PARK CITY - J.C. Chandor’s “All Is Lost” earned exactly one Academy Award nomination this morning, and actor and filmmaker Robert Redford powered through his reaction right at the top of the 2014 Sundance Film Festival.

On the first day of the fest, its founder called the the film a "pure cinematic experience," and noted how "All Is Lost" bucked traditional, commercial film elements like voice-overs and special effects. However, the back-end of distributing the flick seemed to hurt the awards campaign, he said.

"In our case, I think we suffered from little to no distribution," Redford said. "And so as a result, our distributors either... I don't know why. They didn't want to spend the money, they were afraid. I don't know why. Or they just were incapable. But whatever, we had no campaign to help us cross over into the mainstream. Would it have been wonderful to be nominated? Of course. But I don't... I'm not disturbed by it, or upset by it."

"All Is Lost" has earned a number of industry accolades this winter, including two Golden Globes nods (and one win) for Best Original Score and Best Actor. Redford acts alone for the entirety of the movie.

The Sundance Film Festival runs Jan. 16 to Jan. 25.

Here is the full transcription of Redford’s reaction to the Academy Awards passing on any nominations for "All Is Lost":

Well look, first of all, what I don't want is for that -- I expect there will be some response and some questions about it -- but I don't want that to get in the way of why we're here. Because this is very important to me and the staff here.
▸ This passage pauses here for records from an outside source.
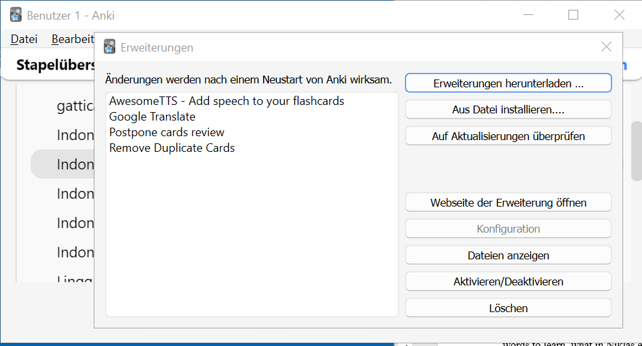The width and height of the screenshot is (642, 346).
Task: Maximize the Anki main window
Action: tap(573, 15)
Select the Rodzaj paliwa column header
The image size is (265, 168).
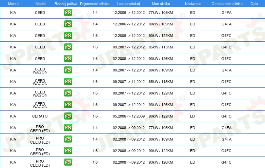(x=66, y=3)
Let me just speak frankly about how I feel about it. I think that first of all, the film I made with J.C. Chandor is a film I'm very proud of. It's independent, so it conforms to why we're here, that gave me great pleasure. I love working with him, we premiered his first film at our festival, so there was that connection. It was so stripped down of elements that are in most films, like voice-overs, dialogue, special effects. It was for me more of a pure cinematic experience, I love that. But also, almost more than anything, it gave me the chance as an actor to go back to my roots, and the way...and where I started. And so I'm very happy about that film.

Now the fact that the film did not cross over into the mainstream, into the more commercial parts of our industry, it didn't, and I think that probably Hollywood...let's spend a moment on Hollywood. Hollywood is a business, and it's a very, very good one. And I have nothing but respect for that. I have been a part of the Hollywood film industry for much of my career. I'm very happy about it, so this is not so much about Hollywood. Hollywood is what it is, it's a business. And so when these film go before...to be voted on, usually they're dependent on campaigns that distributors provide. There's a lot of campaigning that goes on, and it can get very political, but that's okay, because it is a business.

In our case, I think we suffered from little to no distribution. And so as a result, our distributors either... I don't know why. They didn't want to spend the money, they were afraid, I don't know why. Or they just were incapable. But whatever, we had no campaign to help us cross over into the mainstream. So I suspect that had something to do with it.

I don't feel...would it have been wonderful to be nominated? Of course. But I don't...I'm not disturbed by it, or upset by it, because of what I just said. It is a business and we couldn't conform to that. So having said that, what I...what it does connect to is the fact that I was so happy to be able to do this film because it was independent. And it stood the chance of having a wider distribution had they stepped up.

So that's what's on my mind, is the chance it gave me, and I'm really happy about it, and I will stay happy about it. The rest is not my business, it's somebody else's business. I'm fine.